Change "dropdown" to "menu" in the material from the line containing "Given: Open the KN, m, C units dropdown" through the end, inclusive, and write those lines out again with nothing else altered and the pictures left out.

§ **DATASET RECORDS**
# # #
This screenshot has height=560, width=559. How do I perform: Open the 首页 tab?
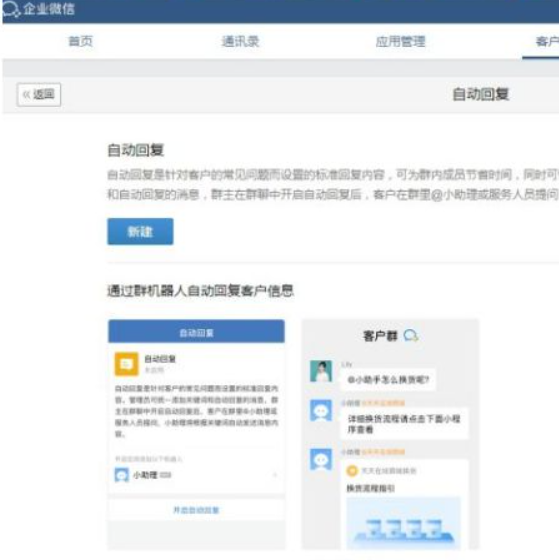[x=81, y=41]
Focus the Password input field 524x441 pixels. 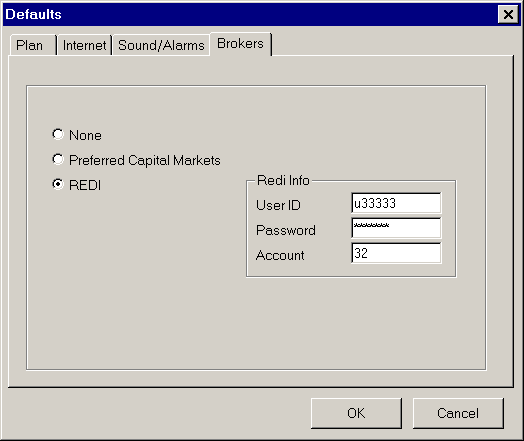[x=396, y=228]
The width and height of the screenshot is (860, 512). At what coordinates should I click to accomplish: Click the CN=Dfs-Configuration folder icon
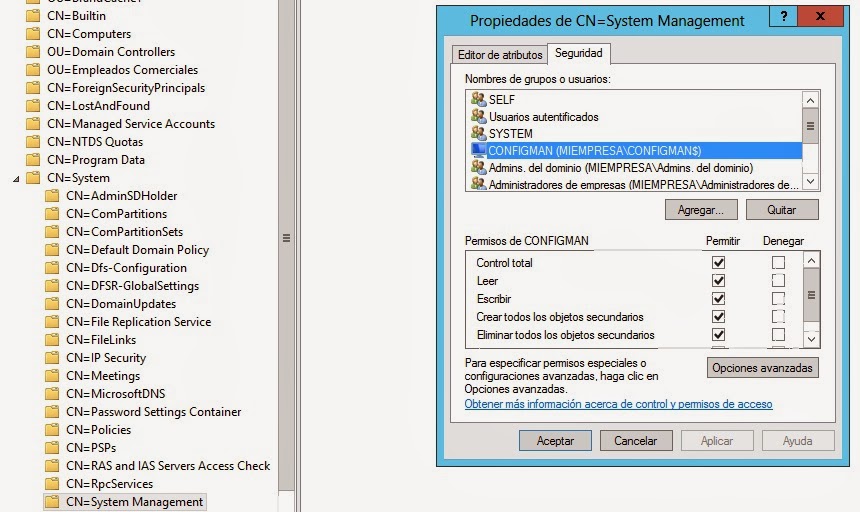[x=51, y=268]
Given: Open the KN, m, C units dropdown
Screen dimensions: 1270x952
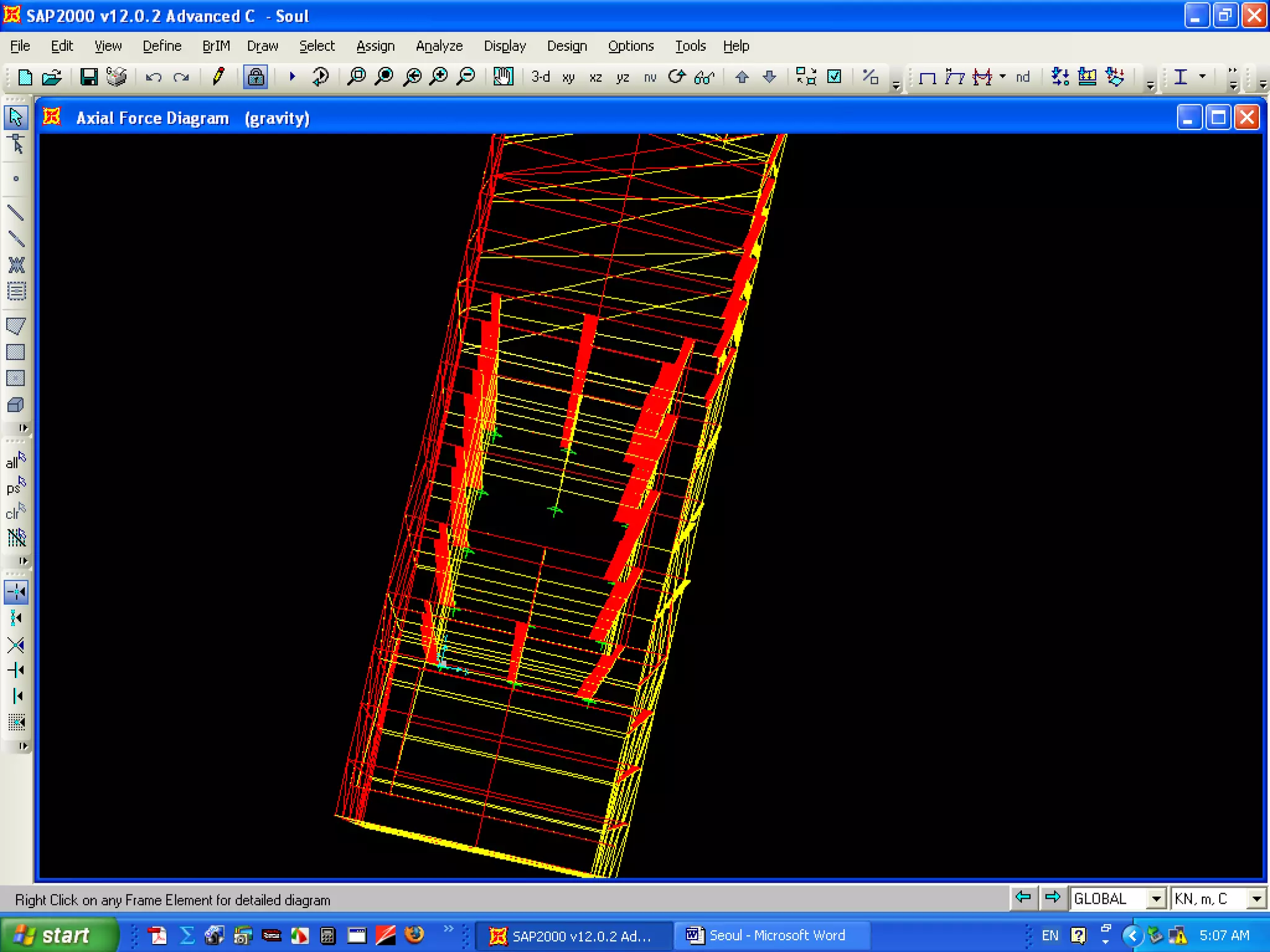Looking at the screenshot, I should (1256, 899).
# # #
§ **WRITTEN REPLY**
Given: Open the KN, m, C units menu
Screen dimensions: 1270x952
Looking at the screenshot, I should (1256, 899).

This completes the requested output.